*Assigned task:* Look below for the line containing "記事一覧へ戻る (115, 2220)"; from there through the line containing "receives a richly", both lines included, please set down each line exactly and nothing else.

Pixel coordinate grounding data

↓

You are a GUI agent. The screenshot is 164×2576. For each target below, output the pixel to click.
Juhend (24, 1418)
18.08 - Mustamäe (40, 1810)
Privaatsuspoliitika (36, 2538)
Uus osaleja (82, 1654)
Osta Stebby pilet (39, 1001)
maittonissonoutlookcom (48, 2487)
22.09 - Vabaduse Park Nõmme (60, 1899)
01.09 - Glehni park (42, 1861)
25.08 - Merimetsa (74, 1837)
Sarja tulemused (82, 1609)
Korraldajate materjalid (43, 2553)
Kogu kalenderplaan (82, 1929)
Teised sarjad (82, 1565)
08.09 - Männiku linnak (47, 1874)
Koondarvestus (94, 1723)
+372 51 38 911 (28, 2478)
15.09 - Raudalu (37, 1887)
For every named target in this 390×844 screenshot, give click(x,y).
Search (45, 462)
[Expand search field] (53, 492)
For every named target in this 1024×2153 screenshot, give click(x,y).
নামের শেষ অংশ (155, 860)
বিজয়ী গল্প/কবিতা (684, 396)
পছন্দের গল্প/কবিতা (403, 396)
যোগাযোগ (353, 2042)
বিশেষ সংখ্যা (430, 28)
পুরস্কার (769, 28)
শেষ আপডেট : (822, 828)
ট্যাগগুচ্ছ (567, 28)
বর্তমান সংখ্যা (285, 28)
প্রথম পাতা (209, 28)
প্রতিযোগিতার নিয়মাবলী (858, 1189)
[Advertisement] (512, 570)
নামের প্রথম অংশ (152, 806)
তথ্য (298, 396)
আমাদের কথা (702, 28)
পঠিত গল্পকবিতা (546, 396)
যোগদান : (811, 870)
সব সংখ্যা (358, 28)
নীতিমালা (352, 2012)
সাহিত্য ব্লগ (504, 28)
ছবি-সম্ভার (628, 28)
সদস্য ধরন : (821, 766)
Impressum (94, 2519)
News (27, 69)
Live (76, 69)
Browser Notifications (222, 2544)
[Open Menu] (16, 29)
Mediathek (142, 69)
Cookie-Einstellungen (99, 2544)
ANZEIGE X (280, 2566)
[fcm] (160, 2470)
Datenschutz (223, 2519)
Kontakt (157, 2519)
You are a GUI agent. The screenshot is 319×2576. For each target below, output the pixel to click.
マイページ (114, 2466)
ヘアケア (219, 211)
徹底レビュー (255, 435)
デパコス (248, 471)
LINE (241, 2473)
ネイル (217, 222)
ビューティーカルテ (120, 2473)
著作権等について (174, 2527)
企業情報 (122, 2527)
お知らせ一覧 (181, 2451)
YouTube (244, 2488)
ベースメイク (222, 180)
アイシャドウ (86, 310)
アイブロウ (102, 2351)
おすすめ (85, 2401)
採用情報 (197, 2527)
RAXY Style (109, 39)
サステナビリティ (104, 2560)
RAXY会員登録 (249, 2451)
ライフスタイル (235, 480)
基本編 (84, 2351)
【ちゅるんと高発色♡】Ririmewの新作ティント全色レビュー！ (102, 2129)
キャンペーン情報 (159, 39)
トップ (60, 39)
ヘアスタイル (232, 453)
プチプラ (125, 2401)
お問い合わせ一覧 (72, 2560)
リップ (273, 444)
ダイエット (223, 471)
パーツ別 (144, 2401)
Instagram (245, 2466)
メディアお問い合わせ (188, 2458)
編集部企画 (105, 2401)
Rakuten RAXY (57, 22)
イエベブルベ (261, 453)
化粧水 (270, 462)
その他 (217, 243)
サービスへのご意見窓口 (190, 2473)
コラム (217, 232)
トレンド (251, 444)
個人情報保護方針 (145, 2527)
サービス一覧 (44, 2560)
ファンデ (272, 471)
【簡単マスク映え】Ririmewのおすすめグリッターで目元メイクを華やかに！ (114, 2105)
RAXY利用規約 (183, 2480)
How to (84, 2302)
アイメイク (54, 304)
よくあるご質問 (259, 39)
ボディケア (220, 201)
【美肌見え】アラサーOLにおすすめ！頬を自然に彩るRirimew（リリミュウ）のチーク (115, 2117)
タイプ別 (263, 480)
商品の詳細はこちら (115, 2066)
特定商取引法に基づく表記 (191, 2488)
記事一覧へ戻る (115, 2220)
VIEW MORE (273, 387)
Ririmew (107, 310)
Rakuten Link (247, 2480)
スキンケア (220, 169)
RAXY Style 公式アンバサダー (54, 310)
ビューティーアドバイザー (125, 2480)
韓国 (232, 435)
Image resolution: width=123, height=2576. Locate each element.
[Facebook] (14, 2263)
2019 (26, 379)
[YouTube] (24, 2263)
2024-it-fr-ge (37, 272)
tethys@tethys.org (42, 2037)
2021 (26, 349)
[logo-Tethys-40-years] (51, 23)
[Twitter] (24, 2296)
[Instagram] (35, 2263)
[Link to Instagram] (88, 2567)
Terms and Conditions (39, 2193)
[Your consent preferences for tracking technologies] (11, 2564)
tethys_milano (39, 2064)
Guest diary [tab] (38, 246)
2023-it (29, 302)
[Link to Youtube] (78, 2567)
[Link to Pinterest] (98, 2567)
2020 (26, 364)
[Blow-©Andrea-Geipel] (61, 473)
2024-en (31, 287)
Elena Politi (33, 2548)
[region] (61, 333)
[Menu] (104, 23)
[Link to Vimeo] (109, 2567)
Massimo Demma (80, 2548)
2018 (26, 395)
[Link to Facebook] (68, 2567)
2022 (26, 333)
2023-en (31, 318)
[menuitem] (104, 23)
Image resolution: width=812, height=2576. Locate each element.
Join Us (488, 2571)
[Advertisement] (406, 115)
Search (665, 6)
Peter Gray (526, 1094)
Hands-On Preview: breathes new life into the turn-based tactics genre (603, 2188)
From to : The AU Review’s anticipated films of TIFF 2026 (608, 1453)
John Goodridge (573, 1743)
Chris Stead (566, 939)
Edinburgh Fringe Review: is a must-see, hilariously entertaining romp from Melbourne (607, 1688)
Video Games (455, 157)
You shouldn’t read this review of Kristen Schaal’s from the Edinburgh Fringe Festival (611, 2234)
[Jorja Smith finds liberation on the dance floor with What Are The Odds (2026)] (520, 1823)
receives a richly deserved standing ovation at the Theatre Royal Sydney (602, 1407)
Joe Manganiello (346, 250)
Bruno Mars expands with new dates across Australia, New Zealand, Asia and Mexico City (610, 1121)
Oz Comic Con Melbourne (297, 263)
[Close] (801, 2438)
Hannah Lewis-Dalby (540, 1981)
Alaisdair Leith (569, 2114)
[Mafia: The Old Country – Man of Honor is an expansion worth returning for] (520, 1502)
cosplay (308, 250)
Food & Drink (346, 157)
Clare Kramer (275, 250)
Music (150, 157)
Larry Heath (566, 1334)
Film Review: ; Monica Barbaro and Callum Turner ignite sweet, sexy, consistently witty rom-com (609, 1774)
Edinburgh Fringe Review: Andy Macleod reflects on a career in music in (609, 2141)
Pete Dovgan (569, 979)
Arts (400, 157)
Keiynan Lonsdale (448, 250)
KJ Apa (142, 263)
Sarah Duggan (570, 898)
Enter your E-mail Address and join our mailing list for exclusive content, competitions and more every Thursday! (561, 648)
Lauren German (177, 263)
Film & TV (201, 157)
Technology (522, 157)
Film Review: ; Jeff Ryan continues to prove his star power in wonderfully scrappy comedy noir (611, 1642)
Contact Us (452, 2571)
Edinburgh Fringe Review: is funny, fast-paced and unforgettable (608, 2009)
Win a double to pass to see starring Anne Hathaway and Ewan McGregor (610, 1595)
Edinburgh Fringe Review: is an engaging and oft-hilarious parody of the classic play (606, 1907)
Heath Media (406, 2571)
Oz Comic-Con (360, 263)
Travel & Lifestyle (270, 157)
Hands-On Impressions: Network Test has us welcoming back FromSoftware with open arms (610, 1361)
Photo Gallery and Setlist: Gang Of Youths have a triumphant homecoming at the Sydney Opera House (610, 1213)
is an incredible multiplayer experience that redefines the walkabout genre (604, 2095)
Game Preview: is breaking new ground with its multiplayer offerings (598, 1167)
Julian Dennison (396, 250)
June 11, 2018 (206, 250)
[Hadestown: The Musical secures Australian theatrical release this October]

↑

*Your solution:*
記事一覧へ戻る (115, 2220)
VIEW MORE (273, 387)
Ririmew (107, 310)
Rakuten Link (247, 2480)
スキンケア (220, 169)
RAXY Style 公式アンバサダー (54, 310)
ビューティーアドバイザー (125, 2480)
韓国 (232, 435)
Image resolution: width=123, height=2576. Locate each element.
[Facebook] (14, 2263)
2019 (26, 379)
[YouTube] (24, 2263)
2024-it-fr-ge (37, 272)
tethys@tethys.org (42, 2037)
2021 (26, 349)
[logo-Tethys-40-years] (51, 23)
[Twitter] (24, 2296)
[Instagram] (35, 2263)
[Link to Instagram] (88, 2567)
Terms and Conditions (39, 2193)
[Your consent preferences for tracking technologies] (11, 2564)
tethys_milano (39, 2064)
Guest diary [tab] (38, 246)
2023-it (29, 302)
[Link to Youtube] (78, 2567)
[Link to Pinterest] (98, 2567)
2020 (26, 364)
[Blow-©Andrea-Geipel] (61, 473)
2024-en (31, 287)
Elena Politi (33, 2548)
[region] (61, 333)
[Menu] (104, 23)
[Link to Vimeo] (109, 2567)
Massimo Demma (80, 2548)
2018 (26, 395)
[Link to Facebook] (68, 2567)
2022 (26, 333)
2023-en (31, 318)
[menuitem] (104, 23)
Image resolution: width=812, height=2576. Locate each element.
Join Us (488, 2571)
[Advertisement] (406, 115)
Search (665, 6)
Peter Gray (526, 1094)
Hands-On Preview: breathes new life into the turn-based tactics genre (603, 2188)
From to : The AU Review’s anticipated films of TIFF 2026 (608, 1453)
John Goodridge (573, 1743)
Chris Stead (566, 939)
Edinburgh Fringe Review: is a must-see, hilariously entertaining romp from Melbourne (607, 1688)
Video Games (455, 157)
You shouldn’t read this review of Kristen Schaal’s from the Edinburgh Fringe Festival (611, 2234)
[Jorja Smith finds liberation on the dance floor with What Are The Odds (2026)] (520, 1823)
receives a richly deserved standing ovation at the Theatre Royal Sydney (602, 1407)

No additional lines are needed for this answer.